--- Supplied data ---
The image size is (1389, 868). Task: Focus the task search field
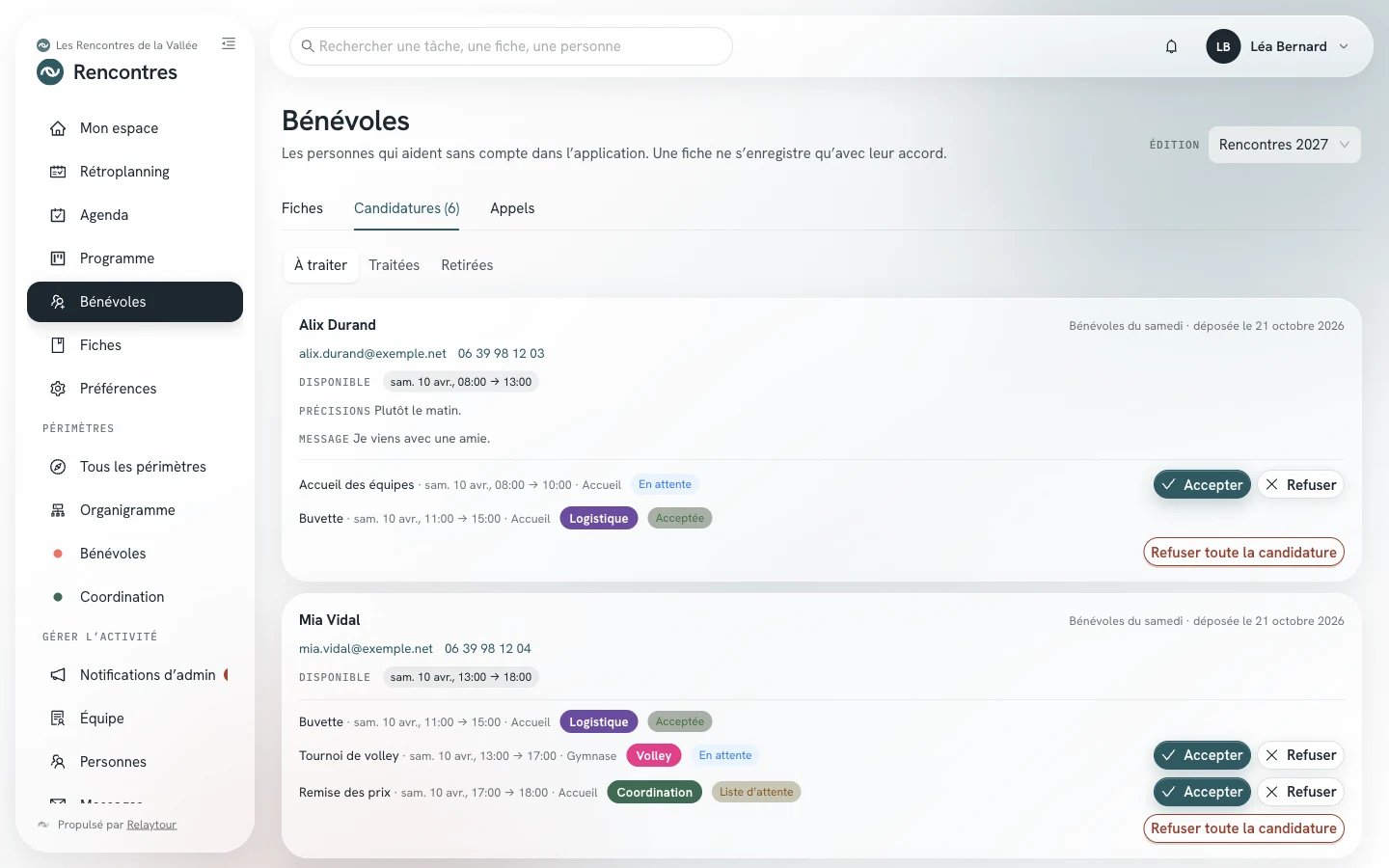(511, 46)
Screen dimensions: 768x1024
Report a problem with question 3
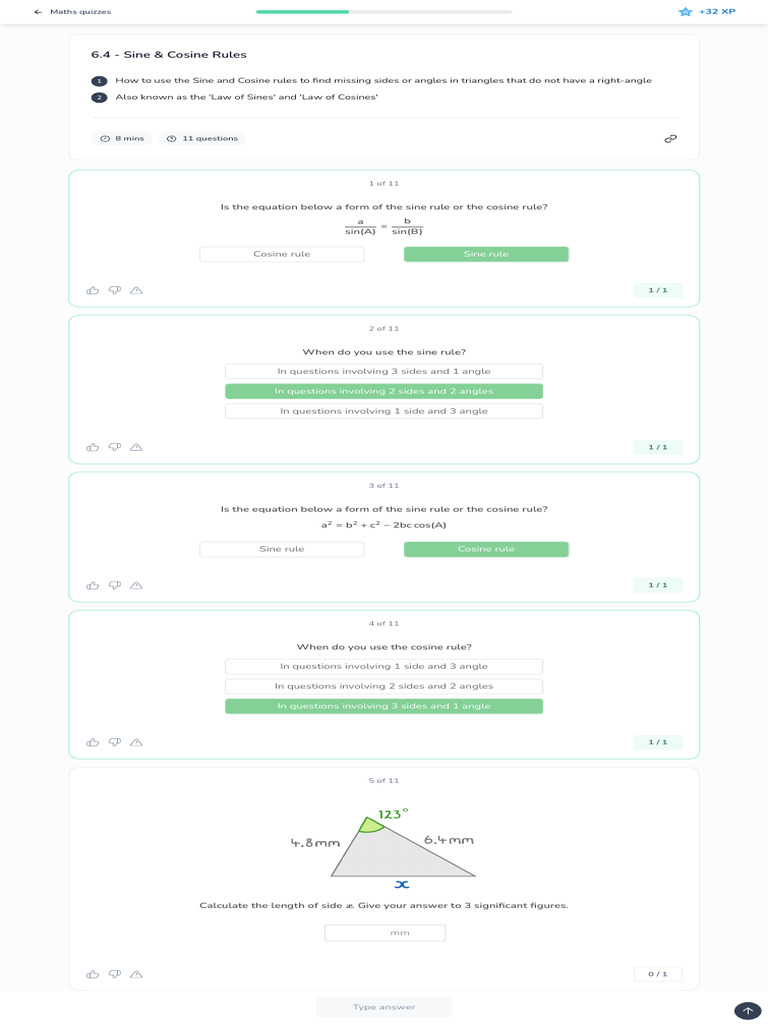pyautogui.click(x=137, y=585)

...

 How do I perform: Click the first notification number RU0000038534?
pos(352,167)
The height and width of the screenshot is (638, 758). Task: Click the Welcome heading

==

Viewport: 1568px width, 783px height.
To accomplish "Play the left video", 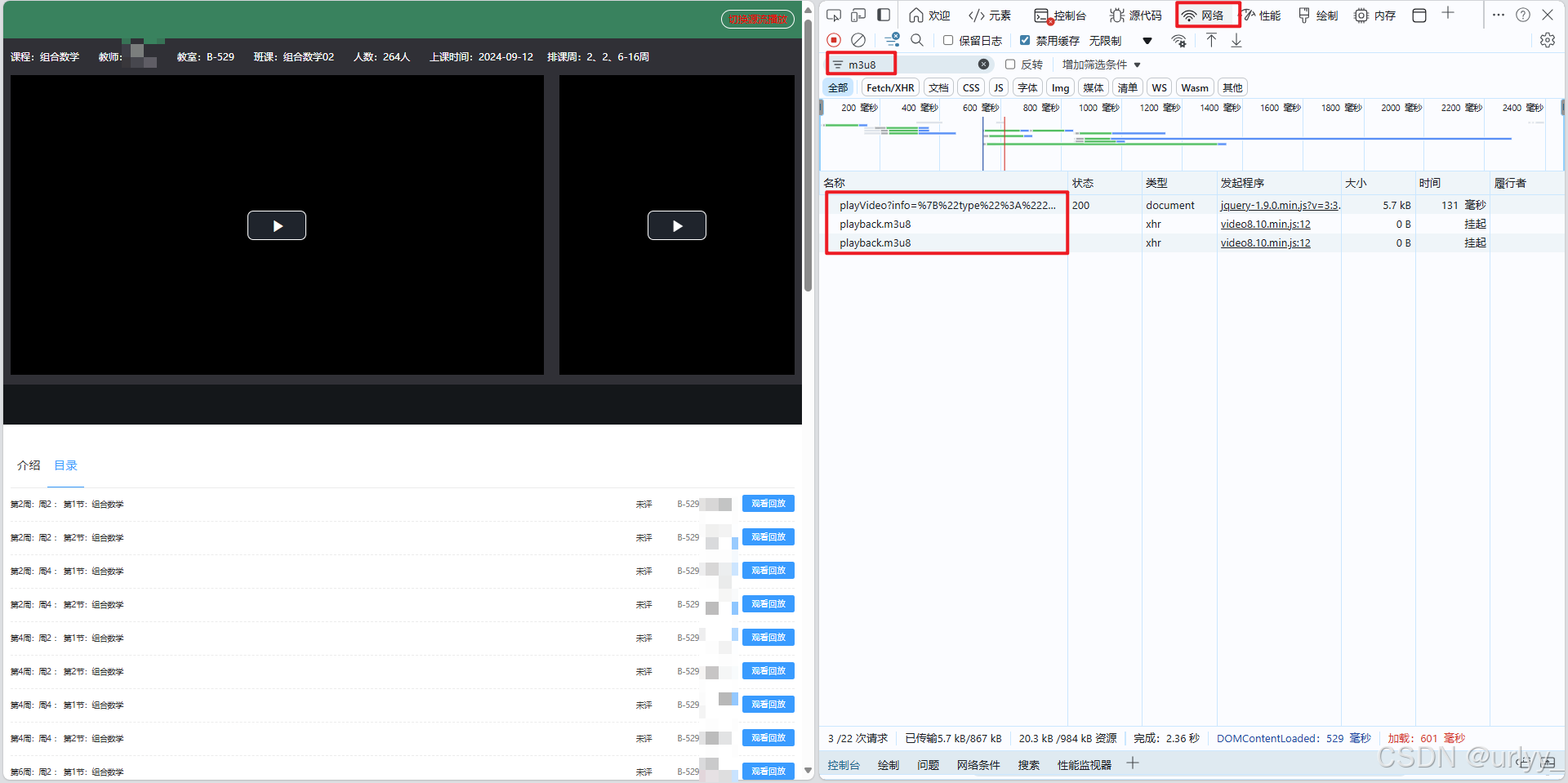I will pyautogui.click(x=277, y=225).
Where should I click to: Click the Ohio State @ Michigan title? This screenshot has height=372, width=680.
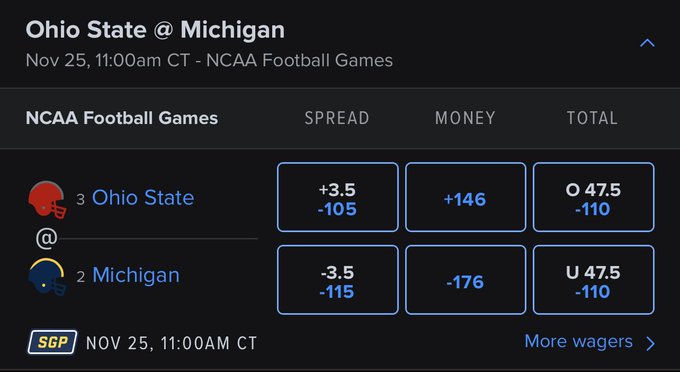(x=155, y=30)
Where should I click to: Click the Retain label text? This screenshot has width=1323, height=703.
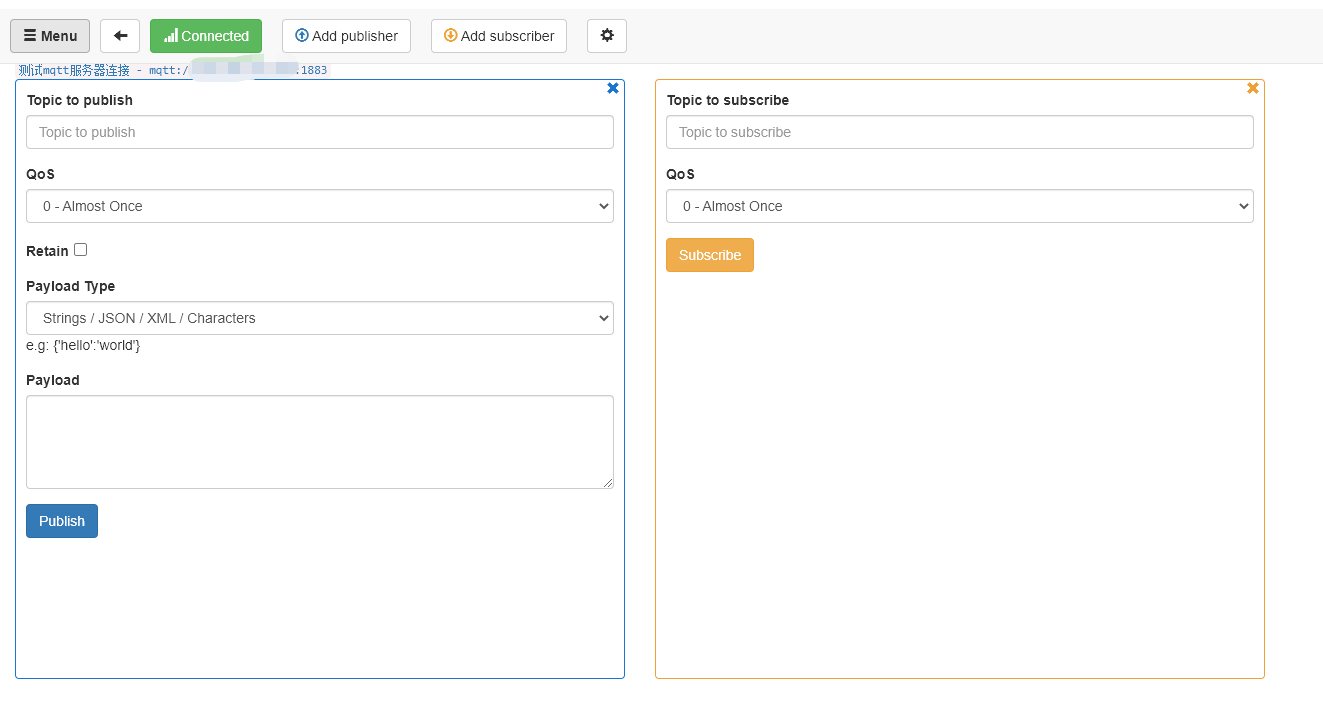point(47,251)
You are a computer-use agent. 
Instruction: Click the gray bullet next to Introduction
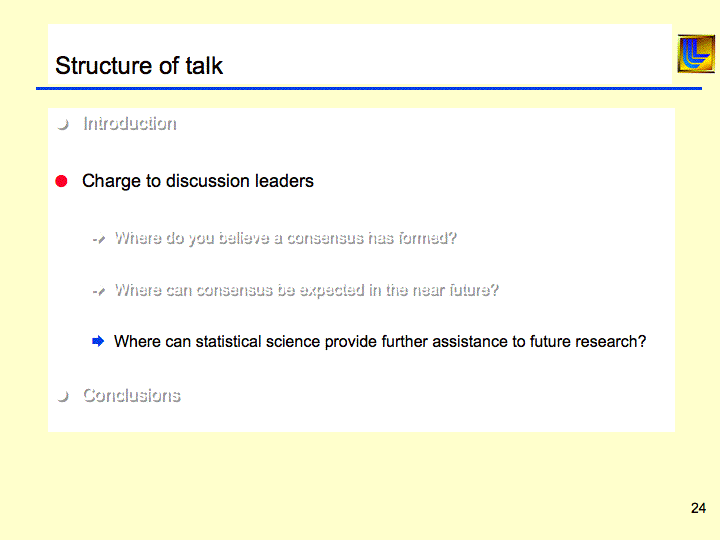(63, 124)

--- What is being asked ---
Reprint exactly the lines above that start at the one with "How do I perform: Click" and end at the one with "The height and", keeping both and adding none.

--- Answer below ---
 How do I perform: Click the first notification number RU0000038534?
pos(352,167)
The height and width of the screenshot is (638, 758). Task: Click the Welcome heading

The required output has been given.